Work to complete:
Copy exactly the lines of the records below, starting at the line that contains "Bijlage 01: Definities (895, 173)" and continuing through the last line, both included; omit any pictures.

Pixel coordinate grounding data
┄┄┄┄┄┄┄┄┄┄
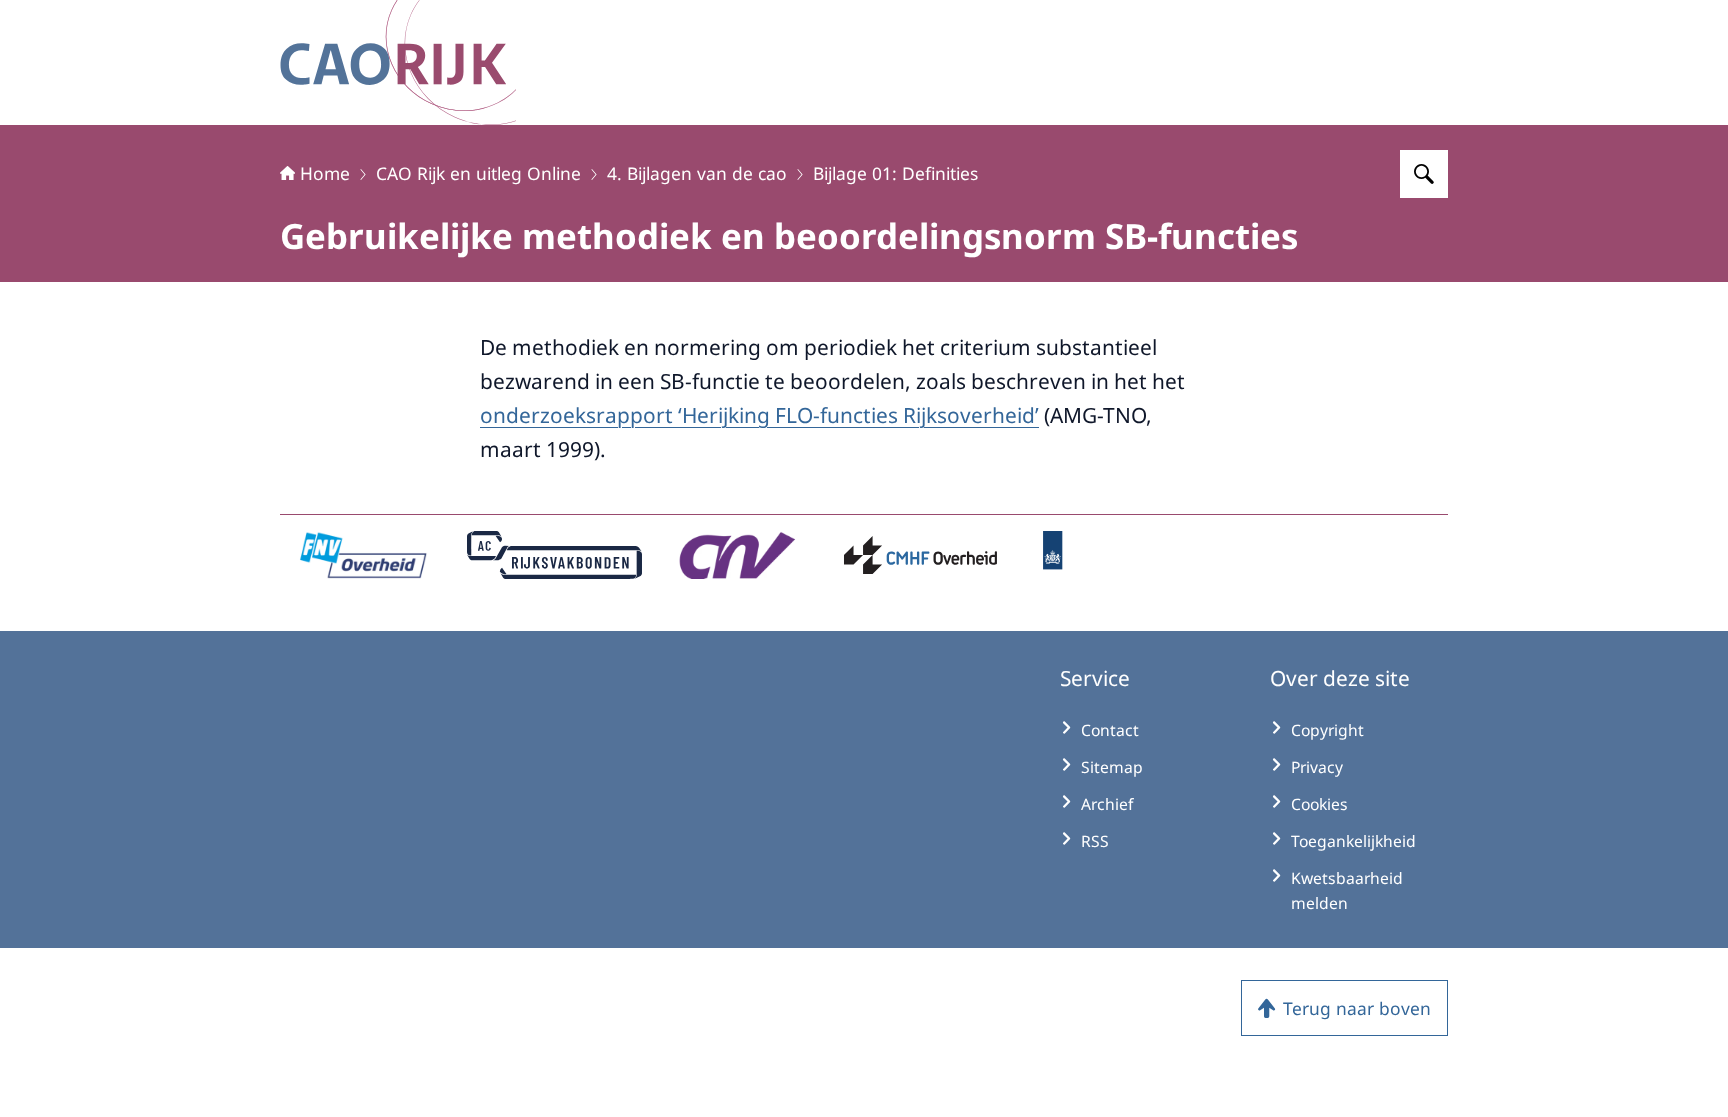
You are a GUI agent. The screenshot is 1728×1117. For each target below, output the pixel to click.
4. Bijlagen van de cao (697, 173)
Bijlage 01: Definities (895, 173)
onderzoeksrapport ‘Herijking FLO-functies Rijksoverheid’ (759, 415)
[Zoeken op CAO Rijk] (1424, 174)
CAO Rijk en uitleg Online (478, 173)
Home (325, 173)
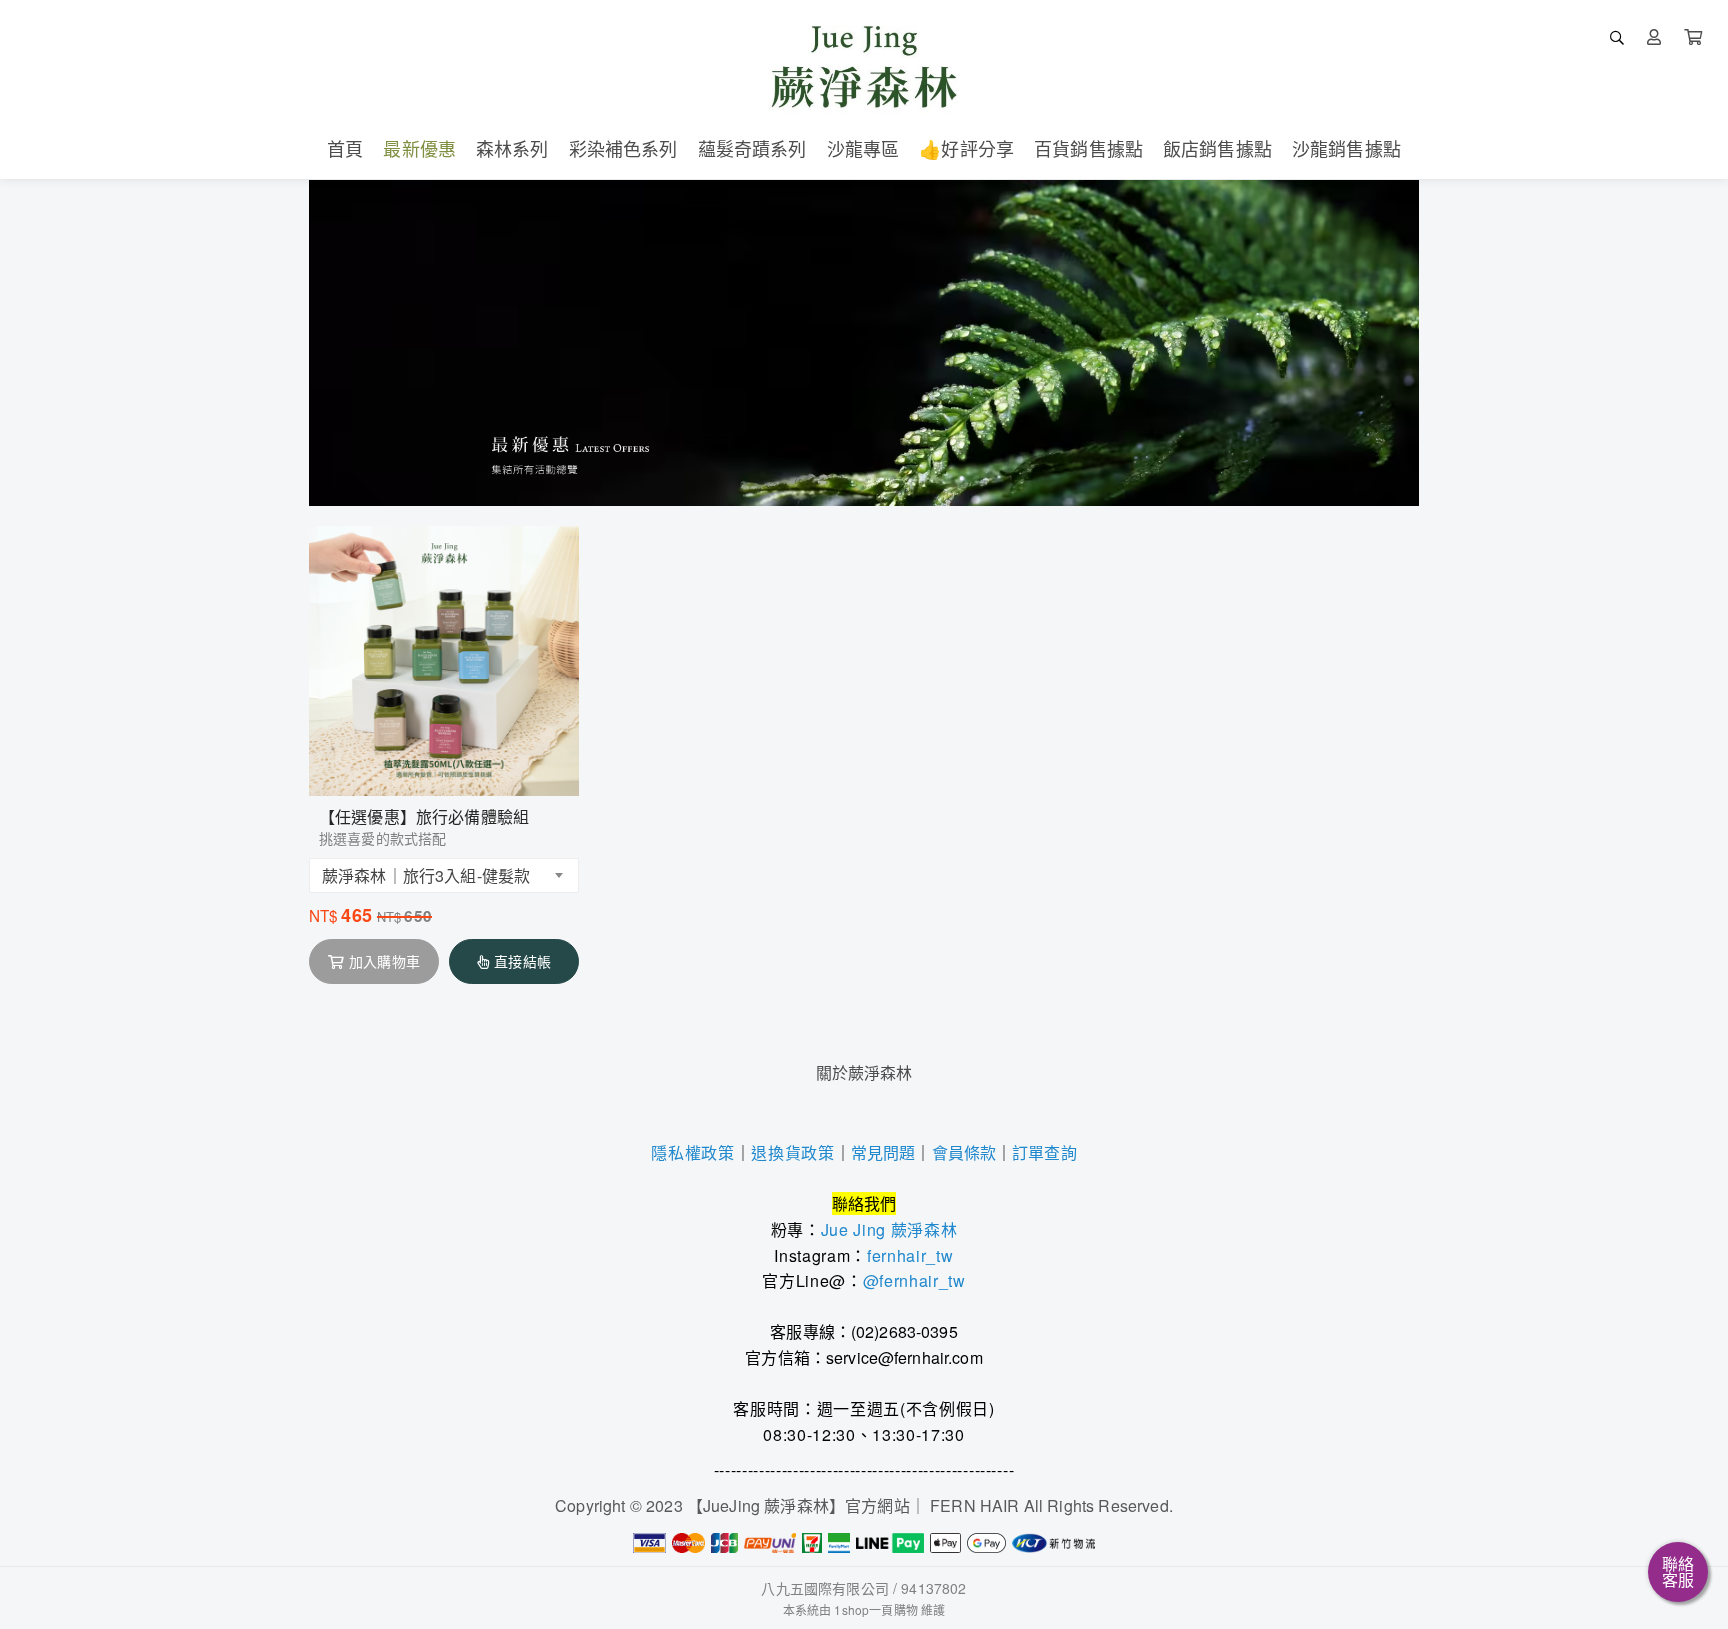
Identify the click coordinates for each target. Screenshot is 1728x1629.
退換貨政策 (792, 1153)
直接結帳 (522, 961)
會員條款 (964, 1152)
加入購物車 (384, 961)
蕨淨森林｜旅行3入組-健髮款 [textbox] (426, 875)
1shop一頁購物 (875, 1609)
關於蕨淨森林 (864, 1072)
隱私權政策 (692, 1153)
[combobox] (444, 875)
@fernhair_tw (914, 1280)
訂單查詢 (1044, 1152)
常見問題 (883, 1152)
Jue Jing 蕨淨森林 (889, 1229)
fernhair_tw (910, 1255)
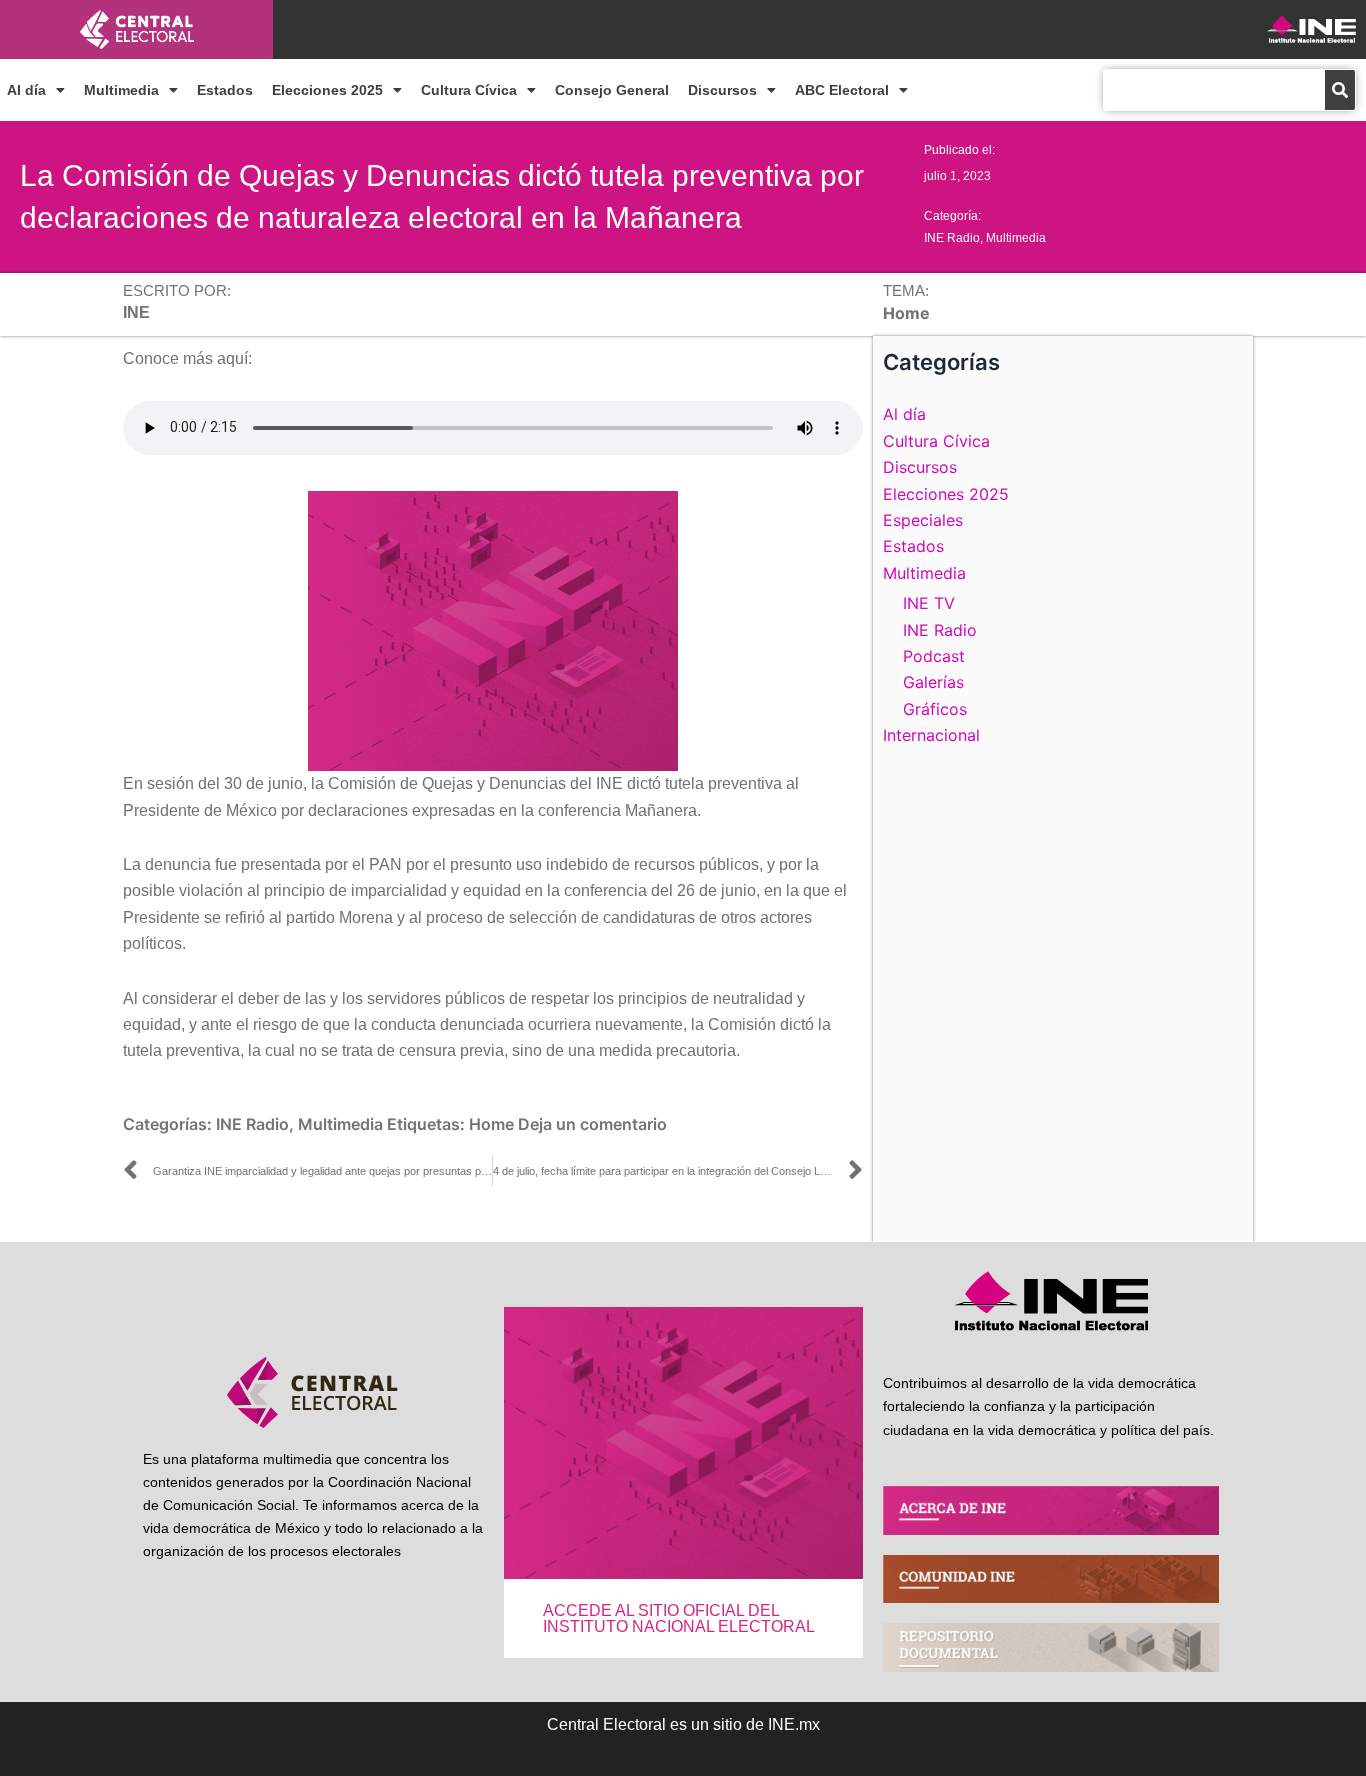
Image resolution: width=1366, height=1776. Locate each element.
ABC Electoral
┄┄┄┄┄┄┄┄┄┄
Response:
Bijlage 01: Definities (895, 173)
onderzoeksrapport ‘Herijking FLO-functies Rijksoverheid’ (759, 415)
[Zoeken op CAO Rijk] (1424, 174)
CAO Rijk en uitleg Online (478, 173)
Home (325, 173)
Identify the click coordinates for each target. Screenshot is 1728x1629.
退換貨政策 (792, 1153)
直接結帳 (522, 961)
會員條款 (964, 1152)
加入購物車 (384, 961)
蕨淨森林｜旅行3入組-健髮款 [textbox] (426, 875)
1shop一頁購物 (875, 1609)
關於蕨淨森林 (864, 1072)
隱私權政策 (692, 1153)
[combobox] (444, 875)
@fernhair_tw (914, 1280)
訂單查詢 (1044, 1152)
常見問題 (883, 1152)
Jue Jing 蕨淨森林 (889, 1229)
fernhair_tw (910, 1255)
Image resolution: width=1366, height=1776. Locate each element.
ABC Electoral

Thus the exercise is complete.